The answer: Not as well as they'd like. The squads began pulling together a list of what they lacked, in consultation with the FBI.

"Some needed bomb suits. Some needed more diagnostic equipment. Some might have needed robotic equipment," Brower said. The squads, he said, had "significant equipment operational needs."

The $8 million upgrade was part of the region's Homeland Security grant application last year. But it was shelved after the award came in far lower than expected, at $46 million. Local officials protested at a congressional hearing, warning that the bomb squads had immediate equipment needs.

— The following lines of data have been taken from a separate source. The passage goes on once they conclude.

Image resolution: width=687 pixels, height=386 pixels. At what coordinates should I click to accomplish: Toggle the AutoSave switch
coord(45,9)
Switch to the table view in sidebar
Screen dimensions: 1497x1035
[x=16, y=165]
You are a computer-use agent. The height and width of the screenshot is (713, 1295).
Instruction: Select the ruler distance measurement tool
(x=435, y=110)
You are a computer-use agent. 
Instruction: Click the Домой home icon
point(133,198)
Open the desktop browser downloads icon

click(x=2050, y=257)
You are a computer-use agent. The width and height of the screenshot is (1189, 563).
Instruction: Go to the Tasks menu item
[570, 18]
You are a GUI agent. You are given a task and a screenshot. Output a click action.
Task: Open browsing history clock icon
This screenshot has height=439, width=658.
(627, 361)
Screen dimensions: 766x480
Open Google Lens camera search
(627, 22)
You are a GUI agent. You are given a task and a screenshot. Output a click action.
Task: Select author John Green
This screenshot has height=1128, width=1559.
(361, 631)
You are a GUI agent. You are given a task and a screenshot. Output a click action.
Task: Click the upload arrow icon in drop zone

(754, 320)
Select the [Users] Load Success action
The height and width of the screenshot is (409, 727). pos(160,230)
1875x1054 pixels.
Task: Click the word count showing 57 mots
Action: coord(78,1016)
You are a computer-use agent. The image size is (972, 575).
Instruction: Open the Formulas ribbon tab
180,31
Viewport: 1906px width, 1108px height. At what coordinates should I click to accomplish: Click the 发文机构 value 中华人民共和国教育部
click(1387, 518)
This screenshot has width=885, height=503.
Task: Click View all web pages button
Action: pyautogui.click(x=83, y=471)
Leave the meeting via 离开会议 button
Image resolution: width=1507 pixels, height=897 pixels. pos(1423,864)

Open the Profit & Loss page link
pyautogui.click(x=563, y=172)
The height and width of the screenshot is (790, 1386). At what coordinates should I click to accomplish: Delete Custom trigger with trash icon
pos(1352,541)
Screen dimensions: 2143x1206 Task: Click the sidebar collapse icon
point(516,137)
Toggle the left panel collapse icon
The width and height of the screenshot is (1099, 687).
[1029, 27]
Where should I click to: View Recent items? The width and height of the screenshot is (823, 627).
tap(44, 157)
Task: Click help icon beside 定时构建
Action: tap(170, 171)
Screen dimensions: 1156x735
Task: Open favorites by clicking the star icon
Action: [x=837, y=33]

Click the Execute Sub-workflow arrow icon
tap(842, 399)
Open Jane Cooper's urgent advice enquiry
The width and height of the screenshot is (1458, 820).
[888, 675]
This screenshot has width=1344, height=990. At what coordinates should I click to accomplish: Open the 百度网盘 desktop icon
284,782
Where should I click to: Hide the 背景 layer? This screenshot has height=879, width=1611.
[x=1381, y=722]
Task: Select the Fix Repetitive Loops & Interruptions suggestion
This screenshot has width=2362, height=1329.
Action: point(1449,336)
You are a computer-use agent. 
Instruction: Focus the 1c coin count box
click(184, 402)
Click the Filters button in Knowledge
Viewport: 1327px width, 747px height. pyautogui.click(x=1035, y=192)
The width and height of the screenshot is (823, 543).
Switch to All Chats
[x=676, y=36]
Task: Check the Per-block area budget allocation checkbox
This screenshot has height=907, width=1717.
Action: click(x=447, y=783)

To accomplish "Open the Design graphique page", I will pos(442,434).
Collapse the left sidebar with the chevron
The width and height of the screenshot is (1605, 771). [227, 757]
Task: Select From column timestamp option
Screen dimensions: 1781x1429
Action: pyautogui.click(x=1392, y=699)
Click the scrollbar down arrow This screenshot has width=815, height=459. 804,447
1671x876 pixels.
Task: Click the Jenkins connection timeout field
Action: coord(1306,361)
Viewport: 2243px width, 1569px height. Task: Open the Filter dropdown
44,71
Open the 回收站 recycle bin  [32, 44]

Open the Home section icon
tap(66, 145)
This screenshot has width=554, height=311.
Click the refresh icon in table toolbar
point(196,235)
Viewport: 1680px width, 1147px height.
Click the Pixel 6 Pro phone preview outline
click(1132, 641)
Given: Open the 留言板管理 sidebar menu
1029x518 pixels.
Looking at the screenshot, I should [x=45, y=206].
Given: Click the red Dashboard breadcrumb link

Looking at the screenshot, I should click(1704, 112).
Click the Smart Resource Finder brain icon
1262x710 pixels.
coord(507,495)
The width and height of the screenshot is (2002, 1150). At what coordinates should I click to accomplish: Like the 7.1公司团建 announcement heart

Edward D. Reiskin, the District's former deputy mayor for public safety, said officials decided to postpone the bomb-squad plan because "we do have pretty good capacity. Like everything else, it's not at the level we'd like it."

The local bomb squads have received hundreds of thousands of dollars for equipment from state or local governments in recent years, much of it stemming from other federal grants, officials said.

But new equipment is expensive, with bomb suits costing more than $20,000 each, officials said. In addition, Sharkey said, "technical advances have been just drastic" in recent years, prompting the desire for better gear.

FEMA has no requirements on which cities need to have a Type 1 bomb squad; the classification is simply to help first responders identify who has what resources, said the agency's spokesman.

Schwartz said local commanders would like all the region's squads to be at Type 1, because they frequently work together. And although terrorists might be most likely to strike national icons in the District, the suburbs are home to U.S. intelligence, military and other government facilities as well as several airports, officials note.

Just last year, two U.S. citizens were charged in Atlanta with plotting attacks against targets including a fuel storage depot off Interstate 95 in Northern Virginia.

"We're listed as a target-rich environment, as a region," Brower said. "Everybody's got something that could become a sensitive target."